EXERCISE REQUIREMENTS.
Although the material holds pictures, none belong in the copy; transcribe exactly, and only, the lines from the one with "Instruction: Click Install/Open" through the end.
***
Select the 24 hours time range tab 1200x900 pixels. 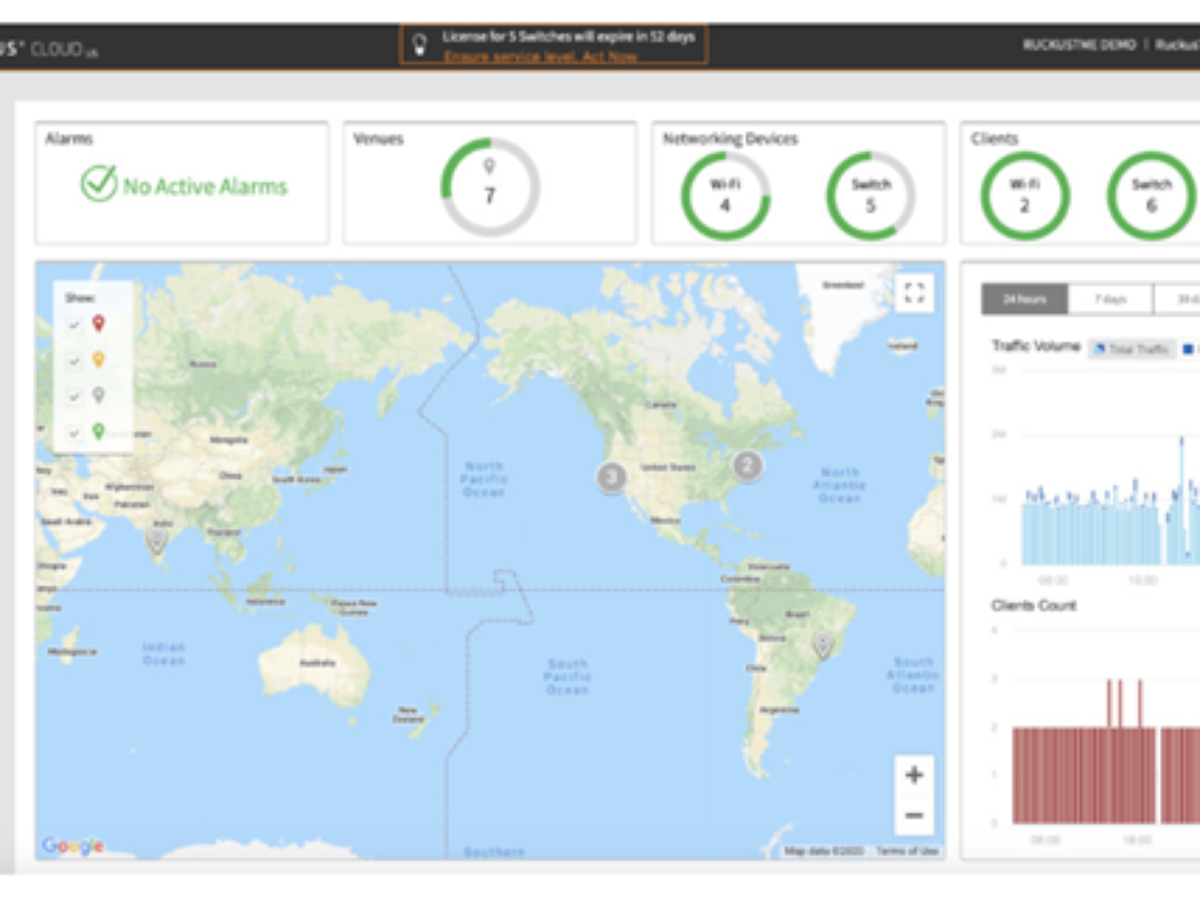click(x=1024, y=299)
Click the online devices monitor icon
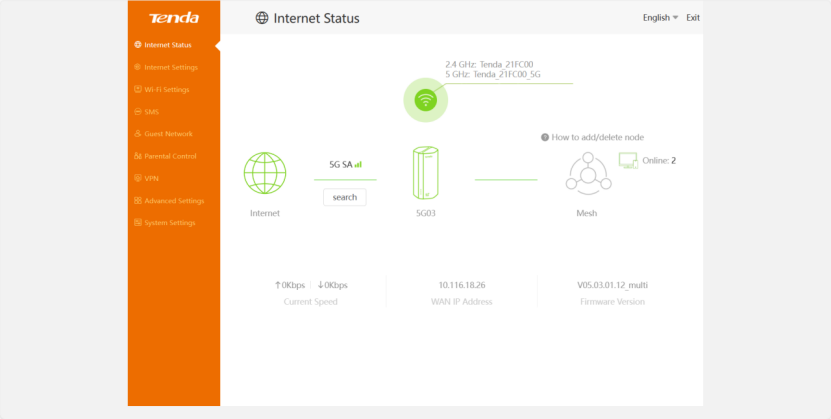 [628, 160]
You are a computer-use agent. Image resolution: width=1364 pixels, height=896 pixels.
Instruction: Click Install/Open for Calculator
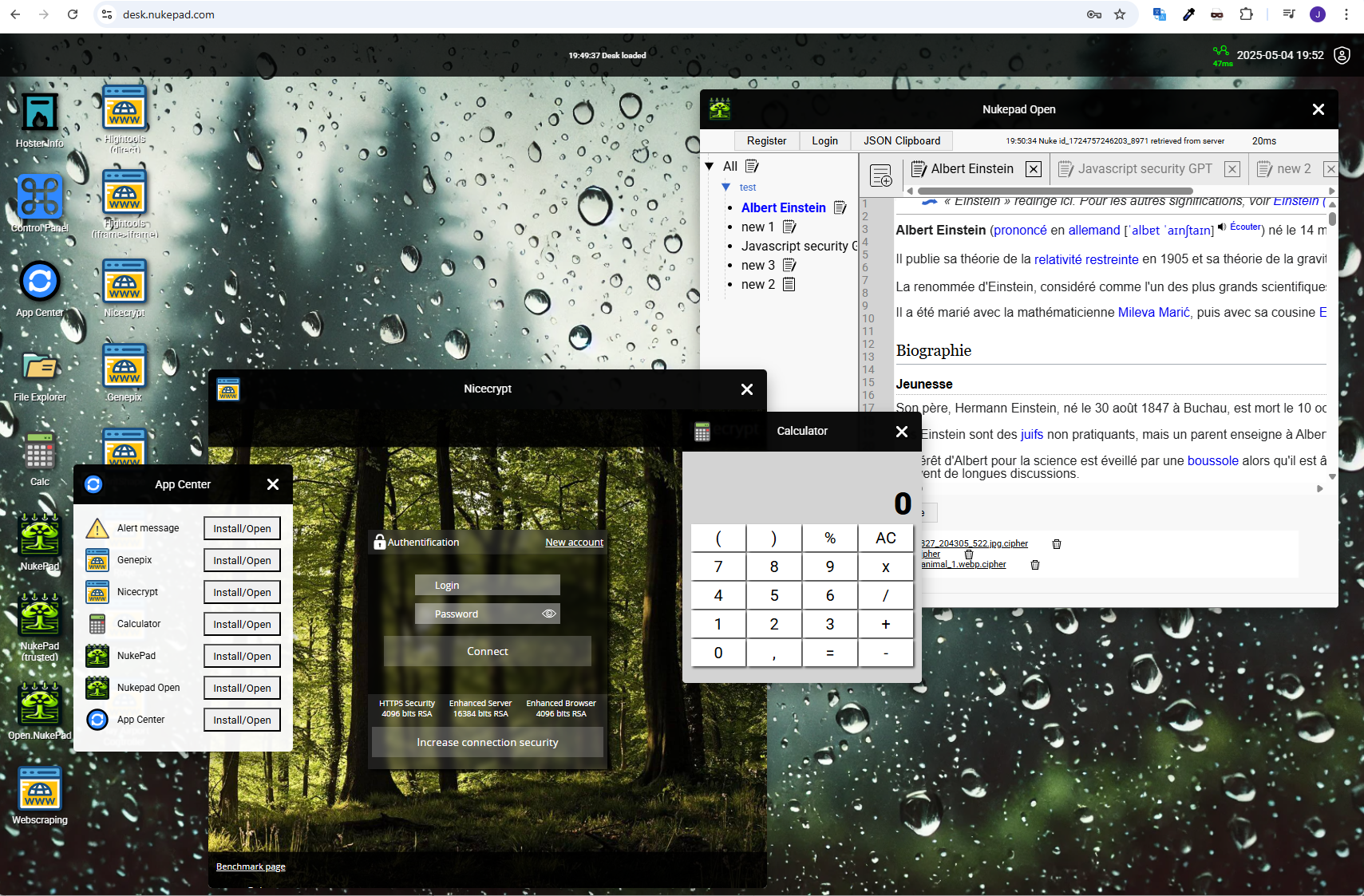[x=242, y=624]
***
EXERCISE OUTPUT.
Instruction: Click Install/Open for Calculator
[x=242, y=624]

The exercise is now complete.